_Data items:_

• • • • •

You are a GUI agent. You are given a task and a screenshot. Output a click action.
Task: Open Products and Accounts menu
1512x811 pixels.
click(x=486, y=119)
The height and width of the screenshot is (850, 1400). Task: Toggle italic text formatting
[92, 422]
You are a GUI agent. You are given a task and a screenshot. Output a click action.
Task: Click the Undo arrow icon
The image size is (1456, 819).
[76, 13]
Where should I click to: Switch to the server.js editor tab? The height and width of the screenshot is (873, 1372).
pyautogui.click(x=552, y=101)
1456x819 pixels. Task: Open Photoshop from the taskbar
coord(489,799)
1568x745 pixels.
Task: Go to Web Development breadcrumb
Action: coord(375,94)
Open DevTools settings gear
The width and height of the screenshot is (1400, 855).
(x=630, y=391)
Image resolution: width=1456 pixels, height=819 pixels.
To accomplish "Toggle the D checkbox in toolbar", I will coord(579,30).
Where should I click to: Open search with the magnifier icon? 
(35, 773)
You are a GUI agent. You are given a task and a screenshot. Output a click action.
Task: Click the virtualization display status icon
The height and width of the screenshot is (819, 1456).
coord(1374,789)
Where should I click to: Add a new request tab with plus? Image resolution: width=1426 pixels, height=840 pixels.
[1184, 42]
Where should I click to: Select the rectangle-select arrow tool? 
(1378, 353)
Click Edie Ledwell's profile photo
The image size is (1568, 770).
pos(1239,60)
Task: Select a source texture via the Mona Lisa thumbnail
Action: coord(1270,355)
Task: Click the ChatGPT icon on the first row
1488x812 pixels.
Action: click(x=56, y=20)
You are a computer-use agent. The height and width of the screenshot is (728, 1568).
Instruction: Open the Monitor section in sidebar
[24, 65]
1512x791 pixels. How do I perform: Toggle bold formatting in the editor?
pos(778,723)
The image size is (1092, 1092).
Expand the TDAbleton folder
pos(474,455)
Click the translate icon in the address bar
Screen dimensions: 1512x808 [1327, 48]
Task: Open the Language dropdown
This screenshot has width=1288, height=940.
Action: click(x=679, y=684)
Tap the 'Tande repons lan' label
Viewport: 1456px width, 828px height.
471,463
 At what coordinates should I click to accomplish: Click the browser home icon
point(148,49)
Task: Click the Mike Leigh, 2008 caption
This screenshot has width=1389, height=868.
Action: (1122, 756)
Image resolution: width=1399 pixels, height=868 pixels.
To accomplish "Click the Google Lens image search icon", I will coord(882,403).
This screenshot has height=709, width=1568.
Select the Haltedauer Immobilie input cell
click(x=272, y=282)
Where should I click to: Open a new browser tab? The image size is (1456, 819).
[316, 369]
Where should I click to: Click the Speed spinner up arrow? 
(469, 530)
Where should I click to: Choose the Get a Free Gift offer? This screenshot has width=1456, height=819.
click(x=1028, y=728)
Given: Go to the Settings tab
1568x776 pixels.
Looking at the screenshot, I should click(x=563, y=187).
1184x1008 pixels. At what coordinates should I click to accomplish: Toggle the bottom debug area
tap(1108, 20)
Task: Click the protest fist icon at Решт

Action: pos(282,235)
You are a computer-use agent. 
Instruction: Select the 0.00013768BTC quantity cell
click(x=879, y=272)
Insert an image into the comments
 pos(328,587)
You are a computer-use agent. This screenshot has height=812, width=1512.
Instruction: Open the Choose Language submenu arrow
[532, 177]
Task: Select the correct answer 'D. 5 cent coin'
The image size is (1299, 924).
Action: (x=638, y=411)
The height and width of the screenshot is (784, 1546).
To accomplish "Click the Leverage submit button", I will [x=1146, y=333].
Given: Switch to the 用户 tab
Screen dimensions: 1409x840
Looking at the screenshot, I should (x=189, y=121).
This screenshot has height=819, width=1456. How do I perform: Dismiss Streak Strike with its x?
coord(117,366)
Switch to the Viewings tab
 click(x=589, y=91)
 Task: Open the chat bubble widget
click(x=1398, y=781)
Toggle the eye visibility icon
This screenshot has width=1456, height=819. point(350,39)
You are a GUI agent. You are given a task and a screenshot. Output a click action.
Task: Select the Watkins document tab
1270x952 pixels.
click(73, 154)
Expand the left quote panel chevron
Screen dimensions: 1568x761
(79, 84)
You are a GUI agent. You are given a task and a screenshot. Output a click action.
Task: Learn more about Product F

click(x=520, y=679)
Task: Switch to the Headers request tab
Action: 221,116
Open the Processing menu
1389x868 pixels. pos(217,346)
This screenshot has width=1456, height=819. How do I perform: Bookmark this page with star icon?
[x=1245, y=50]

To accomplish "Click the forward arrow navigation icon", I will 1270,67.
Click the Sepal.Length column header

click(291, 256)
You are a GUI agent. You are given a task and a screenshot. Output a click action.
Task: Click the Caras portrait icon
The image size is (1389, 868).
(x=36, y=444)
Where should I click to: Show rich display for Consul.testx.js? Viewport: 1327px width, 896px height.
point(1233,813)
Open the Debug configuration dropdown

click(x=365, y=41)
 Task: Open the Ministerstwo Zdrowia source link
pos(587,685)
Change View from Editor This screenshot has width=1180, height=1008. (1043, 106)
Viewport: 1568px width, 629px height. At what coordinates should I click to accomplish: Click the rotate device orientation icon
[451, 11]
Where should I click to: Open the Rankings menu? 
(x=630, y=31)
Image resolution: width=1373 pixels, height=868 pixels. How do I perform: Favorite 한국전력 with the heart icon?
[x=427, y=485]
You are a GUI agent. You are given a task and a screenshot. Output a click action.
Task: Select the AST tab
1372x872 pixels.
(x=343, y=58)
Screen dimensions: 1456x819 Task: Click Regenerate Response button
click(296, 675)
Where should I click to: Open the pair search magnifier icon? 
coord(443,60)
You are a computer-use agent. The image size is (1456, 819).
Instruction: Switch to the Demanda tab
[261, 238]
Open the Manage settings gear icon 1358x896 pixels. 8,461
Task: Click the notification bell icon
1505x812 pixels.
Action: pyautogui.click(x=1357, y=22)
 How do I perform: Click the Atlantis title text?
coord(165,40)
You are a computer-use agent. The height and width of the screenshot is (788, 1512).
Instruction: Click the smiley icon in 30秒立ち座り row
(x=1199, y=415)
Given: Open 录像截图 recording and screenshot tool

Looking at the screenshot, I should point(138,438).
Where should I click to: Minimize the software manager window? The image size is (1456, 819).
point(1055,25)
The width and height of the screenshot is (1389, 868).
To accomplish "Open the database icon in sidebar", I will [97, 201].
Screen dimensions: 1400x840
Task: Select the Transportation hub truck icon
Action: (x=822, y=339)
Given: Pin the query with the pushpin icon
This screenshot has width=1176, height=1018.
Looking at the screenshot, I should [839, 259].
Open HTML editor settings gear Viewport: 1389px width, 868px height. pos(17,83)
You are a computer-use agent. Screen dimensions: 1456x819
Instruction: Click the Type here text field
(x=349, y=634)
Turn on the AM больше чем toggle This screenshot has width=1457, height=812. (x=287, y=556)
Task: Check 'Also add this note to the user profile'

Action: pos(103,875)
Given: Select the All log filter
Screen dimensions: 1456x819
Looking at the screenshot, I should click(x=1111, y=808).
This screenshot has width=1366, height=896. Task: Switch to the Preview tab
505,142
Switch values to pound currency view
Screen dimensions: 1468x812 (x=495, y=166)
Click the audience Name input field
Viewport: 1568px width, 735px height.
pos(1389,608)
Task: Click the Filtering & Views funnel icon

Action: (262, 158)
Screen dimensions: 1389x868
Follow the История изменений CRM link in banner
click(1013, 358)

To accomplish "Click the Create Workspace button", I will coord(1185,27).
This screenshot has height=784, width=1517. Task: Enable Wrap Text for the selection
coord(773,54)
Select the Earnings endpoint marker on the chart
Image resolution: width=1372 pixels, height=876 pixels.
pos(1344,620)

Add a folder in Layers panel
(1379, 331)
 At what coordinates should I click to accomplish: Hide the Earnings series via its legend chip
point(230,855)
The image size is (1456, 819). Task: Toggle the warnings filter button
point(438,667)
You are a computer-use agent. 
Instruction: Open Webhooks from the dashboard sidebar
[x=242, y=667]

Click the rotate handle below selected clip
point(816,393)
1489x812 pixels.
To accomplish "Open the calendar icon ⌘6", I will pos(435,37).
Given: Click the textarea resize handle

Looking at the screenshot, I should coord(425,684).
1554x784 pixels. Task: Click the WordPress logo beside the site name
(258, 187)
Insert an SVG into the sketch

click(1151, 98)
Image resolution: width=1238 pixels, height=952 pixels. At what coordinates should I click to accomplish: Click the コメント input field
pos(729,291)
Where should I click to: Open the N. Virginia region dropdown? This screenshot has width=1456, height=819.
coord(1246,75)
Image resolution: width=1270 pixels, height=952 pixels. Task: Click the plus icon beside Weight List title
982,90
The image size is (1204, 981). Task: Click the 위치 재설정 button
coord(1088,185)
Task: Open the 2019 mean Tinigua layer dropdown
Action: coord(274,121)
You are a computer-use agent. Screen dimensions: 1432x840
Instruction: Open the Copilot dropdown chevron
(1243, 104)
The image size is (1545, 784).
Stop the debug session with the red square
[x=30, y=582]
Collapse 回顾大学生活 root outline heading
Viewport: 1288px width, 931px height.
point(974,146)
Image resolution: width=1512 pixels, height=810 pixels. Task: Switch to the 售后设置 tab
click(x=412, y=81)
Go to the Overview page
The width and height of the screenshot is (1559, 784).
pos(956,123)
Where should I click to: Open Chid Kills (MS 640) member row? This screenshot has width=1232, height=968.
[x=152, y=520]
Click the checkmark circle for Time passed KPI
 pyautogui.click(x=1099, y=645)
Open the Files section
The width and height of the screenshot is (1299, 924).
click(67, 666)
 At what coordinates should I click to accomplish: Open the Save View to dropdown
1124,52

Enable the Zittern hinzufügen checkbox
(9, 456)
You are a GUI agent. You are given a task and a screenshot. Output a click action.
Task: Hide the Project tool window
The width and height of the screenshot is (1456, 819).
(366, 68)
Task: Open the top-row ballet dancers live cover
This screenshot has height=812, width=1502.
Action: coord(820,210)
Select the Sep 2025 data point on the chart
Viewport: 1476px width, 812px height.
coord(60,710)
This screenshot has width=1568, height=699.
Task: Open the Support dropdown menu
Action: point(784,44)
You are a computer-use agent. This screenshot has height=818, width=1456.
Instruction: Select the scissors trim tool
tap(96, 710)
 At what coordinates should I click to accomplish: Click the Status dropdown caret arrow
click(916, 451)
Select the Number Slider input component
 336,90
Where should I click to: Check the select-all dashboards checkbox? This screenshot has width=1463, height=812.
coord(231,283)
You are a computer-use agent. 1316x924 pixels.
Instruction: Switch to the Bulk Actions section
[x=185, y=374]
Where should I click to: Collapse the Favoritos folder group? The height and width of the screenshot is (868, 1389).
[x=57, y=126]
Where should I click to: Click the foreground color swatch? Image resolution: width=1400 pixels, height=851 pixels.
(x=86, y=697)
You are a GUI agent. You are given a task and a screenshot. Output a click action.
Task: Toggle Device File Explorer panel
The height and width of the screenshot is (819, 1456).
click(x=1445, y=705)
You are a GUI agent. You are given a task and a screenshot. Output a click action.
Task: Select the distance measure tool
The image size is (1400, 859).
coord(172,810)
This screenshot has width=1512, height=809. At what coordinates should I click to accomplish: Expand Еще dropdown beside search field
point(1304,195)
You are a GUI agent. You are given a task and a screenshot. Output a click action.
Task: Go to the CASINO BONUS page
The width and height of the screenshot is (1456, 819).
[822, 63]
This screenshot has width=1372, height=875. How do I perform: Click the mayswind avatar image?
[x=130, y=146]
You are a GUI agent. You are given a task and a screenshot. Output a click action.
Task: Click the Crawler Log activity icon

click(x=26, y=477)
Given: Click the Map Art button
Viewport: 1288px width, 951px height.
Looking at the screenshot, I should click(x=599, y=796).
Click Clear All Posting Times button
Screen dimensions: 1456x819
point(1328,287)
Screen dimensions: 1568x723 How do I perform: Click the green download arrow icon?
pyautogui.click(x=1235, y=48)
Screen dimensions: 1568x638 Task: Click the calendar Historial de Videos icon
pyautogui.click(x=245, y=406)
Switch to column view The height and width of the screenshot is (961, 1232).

• • • • •

_Exercise:_
Return, from the data, each line that has the word "gear" in it.

_Answer below:_
Open DevTools settings gear
Open the Manage settings gear icon 1358x896 pixels. 8,461
Open HTML editor settings gear Viewport: 1389px width, 868px height. pos(17,83)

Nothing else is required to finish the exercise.